Write out exactly the lines from the one containing "Task: Toggle Selected features only checkbox" to the end of the material, both ends included, and nothing else. Leave pictures out.

########

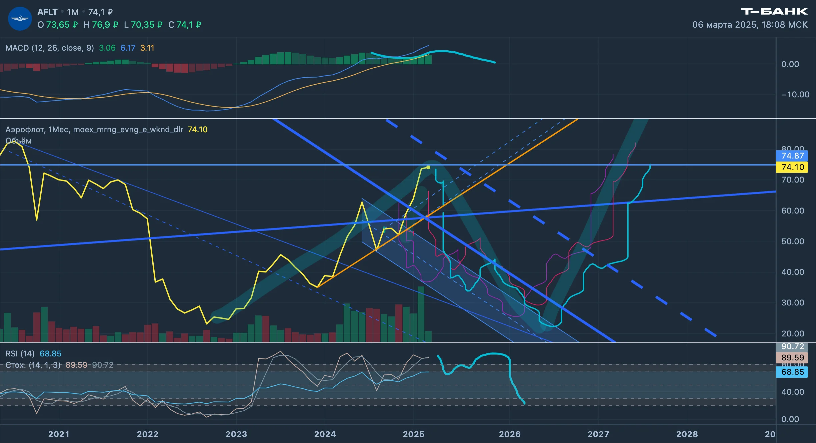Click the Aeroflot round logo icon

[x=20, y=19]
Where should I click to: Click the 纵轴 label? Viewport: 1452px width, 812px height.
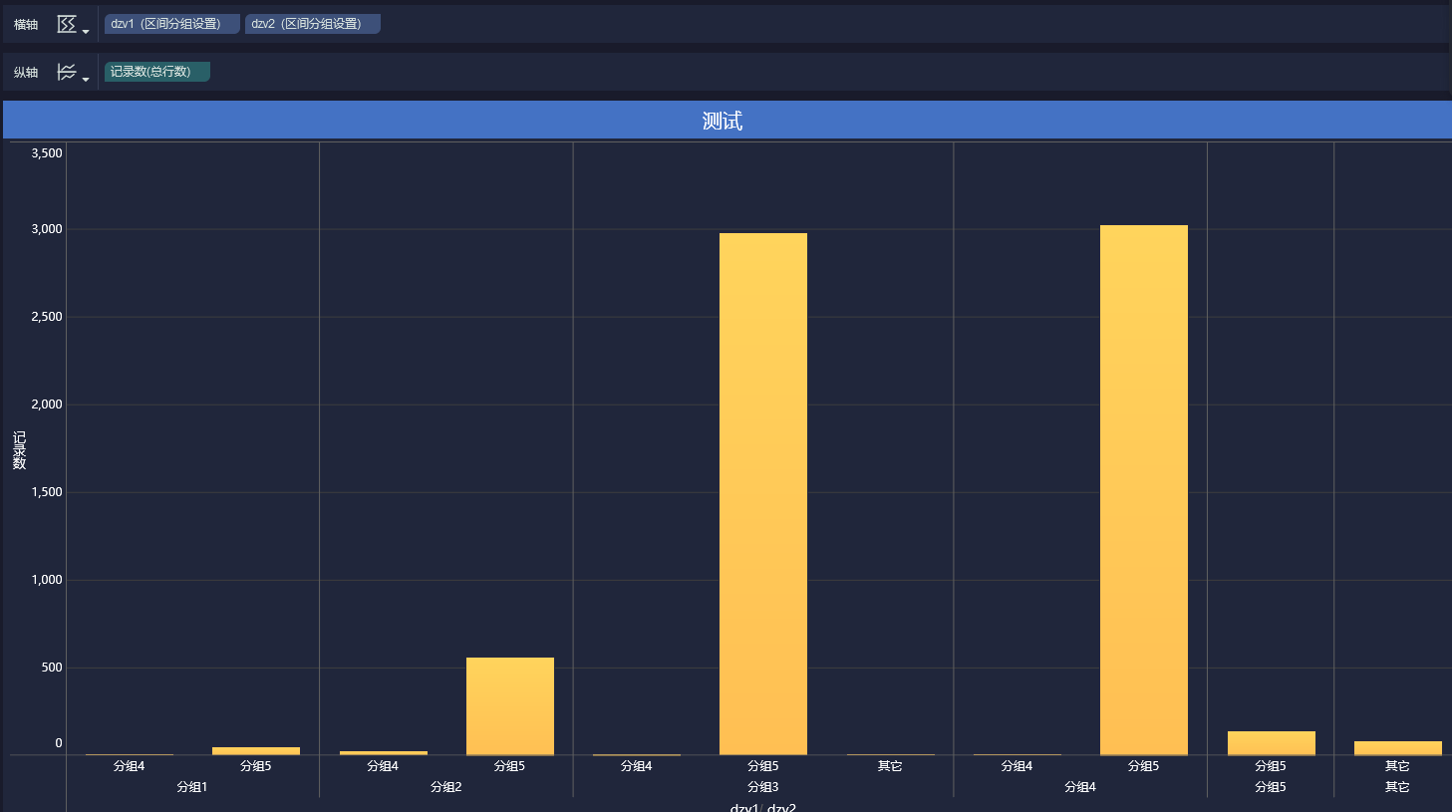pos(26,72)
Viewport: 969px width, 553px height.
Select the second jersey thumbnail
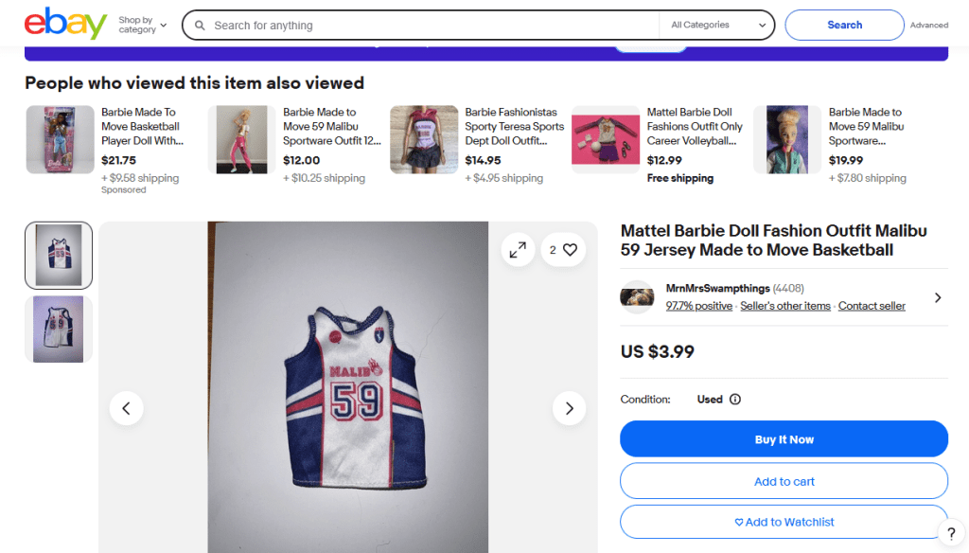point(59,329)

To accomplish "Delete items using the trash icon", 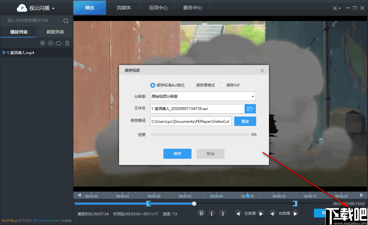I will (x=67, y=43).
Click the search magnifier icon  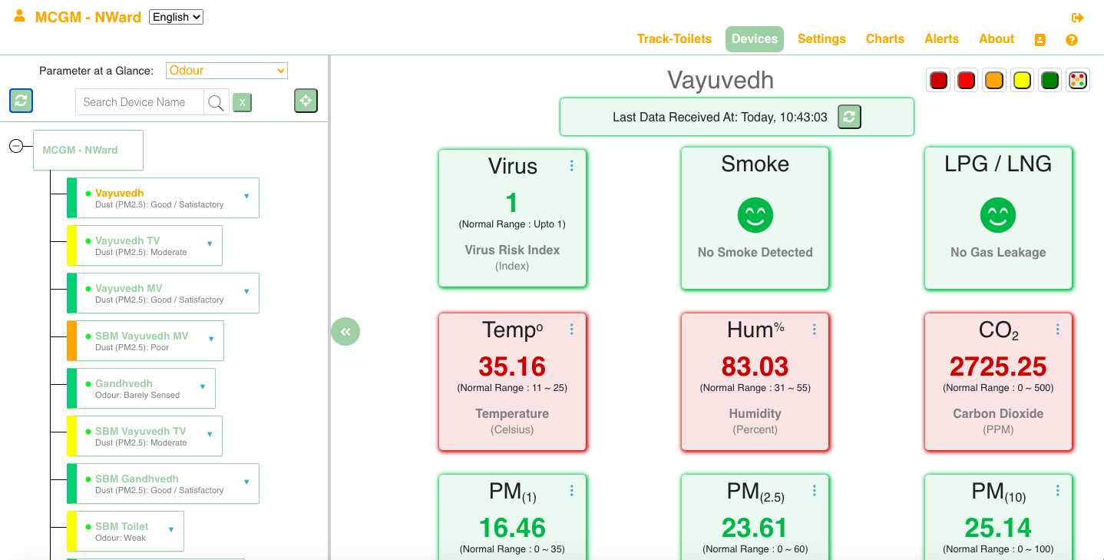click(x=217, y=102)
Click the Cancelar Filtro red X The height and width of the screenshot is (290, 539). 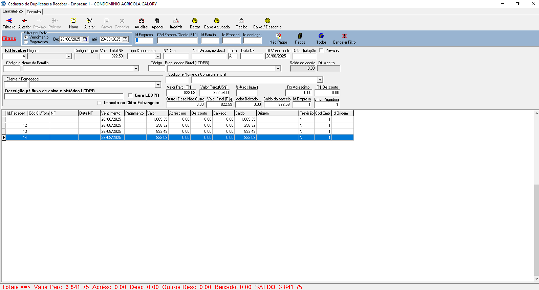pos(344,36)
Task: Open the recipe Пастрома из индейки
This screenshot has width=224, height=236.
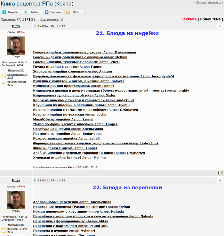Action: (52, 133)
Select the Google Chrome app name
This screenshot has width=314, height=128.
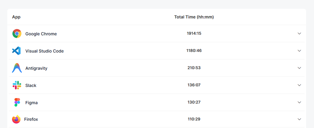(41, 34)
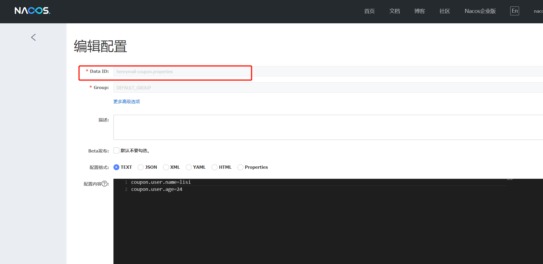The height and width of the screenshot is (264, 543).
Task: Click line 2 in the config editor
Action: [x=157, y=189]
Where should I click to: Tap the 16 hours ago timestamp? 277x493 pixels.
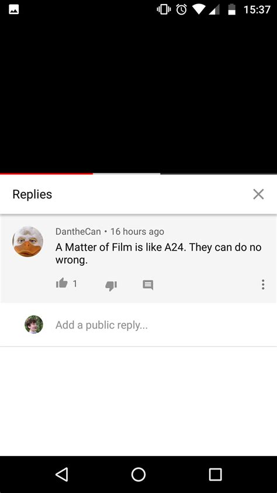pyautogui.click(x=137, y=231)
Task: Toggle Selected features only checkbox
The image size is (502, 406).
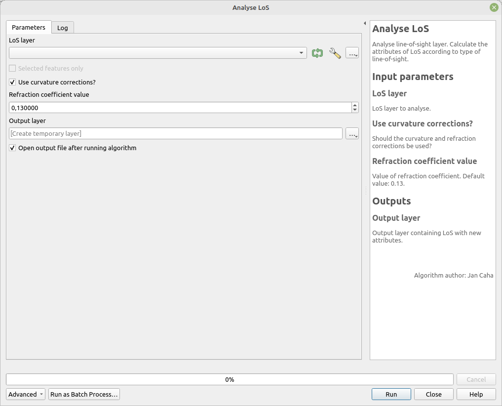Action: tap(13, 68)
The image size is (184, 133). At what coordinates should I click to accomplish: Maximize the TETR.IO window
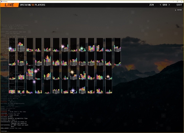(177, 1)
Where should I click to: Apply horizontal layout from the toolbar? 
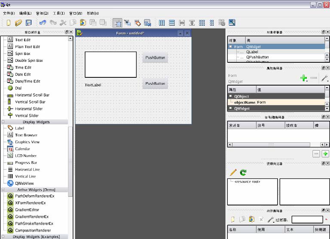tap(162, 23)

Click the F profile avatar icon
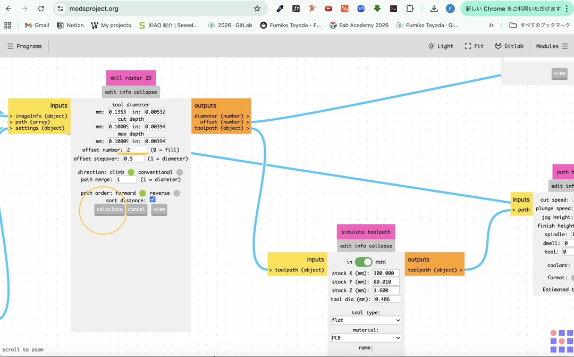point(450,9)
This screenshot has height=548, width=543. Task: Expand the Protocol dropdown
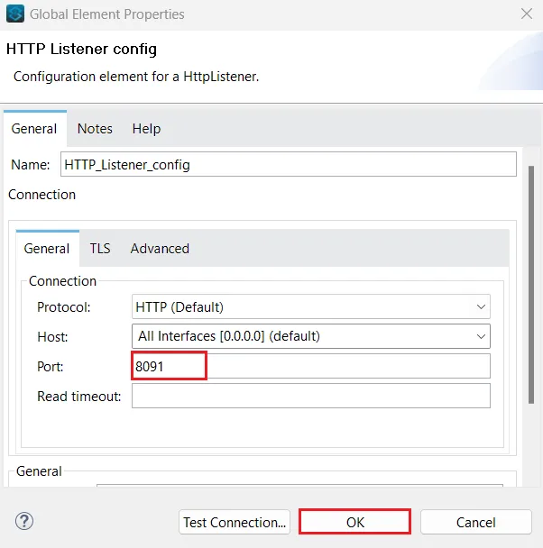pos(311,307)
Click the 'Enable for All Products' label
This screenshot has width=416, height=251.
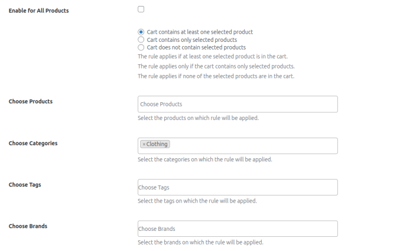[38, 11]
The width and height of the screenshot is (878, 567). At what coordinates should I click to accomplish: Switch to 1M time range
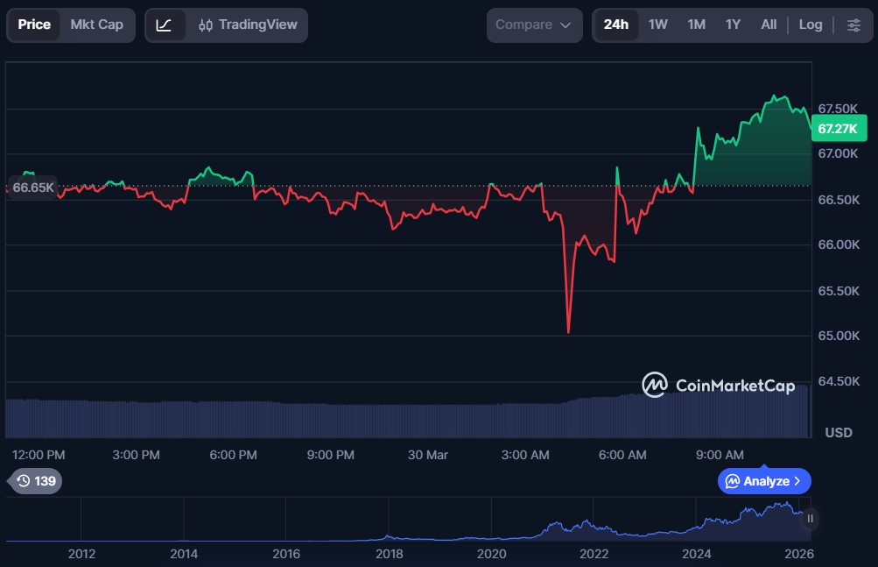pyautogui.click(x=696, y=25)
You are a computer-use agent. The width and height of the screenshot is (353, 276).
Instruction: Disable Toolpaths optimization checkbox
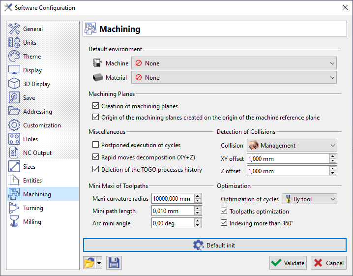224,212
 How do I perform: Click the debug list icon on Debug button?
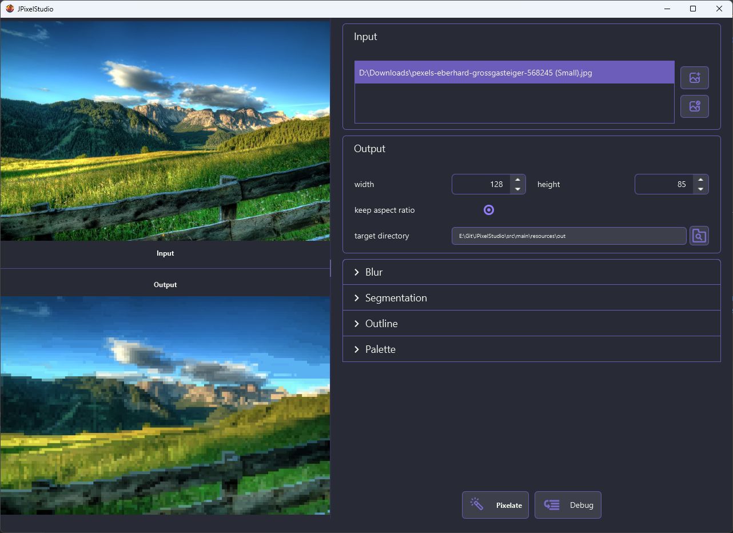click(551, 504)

########

> _SOLUTION TO THIS PROBLEM_
Task: Toggle Selected features only checkbox
The image size is (502, 406).
Action: tap(13, 68)
The image size is (184, 133). At what coordinates should I click to accomplish: Maximize the TETR.IO window
(177, 1)
Where should I click to: Apply horizontal layout from the toolbar? 
tap(162, 23)

Click the F profile avatar icon
point(450,9)
This screenshot has height=548, width=543. Task: Expand the Protocol dropdown
pos(311,307)
Click the 'Enable for All Products' label
This screenshot has width=416, height=251.
[38, 11]
The width and height of the screenshot is (878, 567). At what coordinates should I click to accomplish: Switch to 1M time range
pyautogui.click(x=696, y=25)
You are a computer-use agent. The width and height of the screenshot is (353, 276).
Instruction: Disable Toolpaths optimization checkbox
224,212
 How do I perform: Click the debug list icon on Debug button?
click(551, 504)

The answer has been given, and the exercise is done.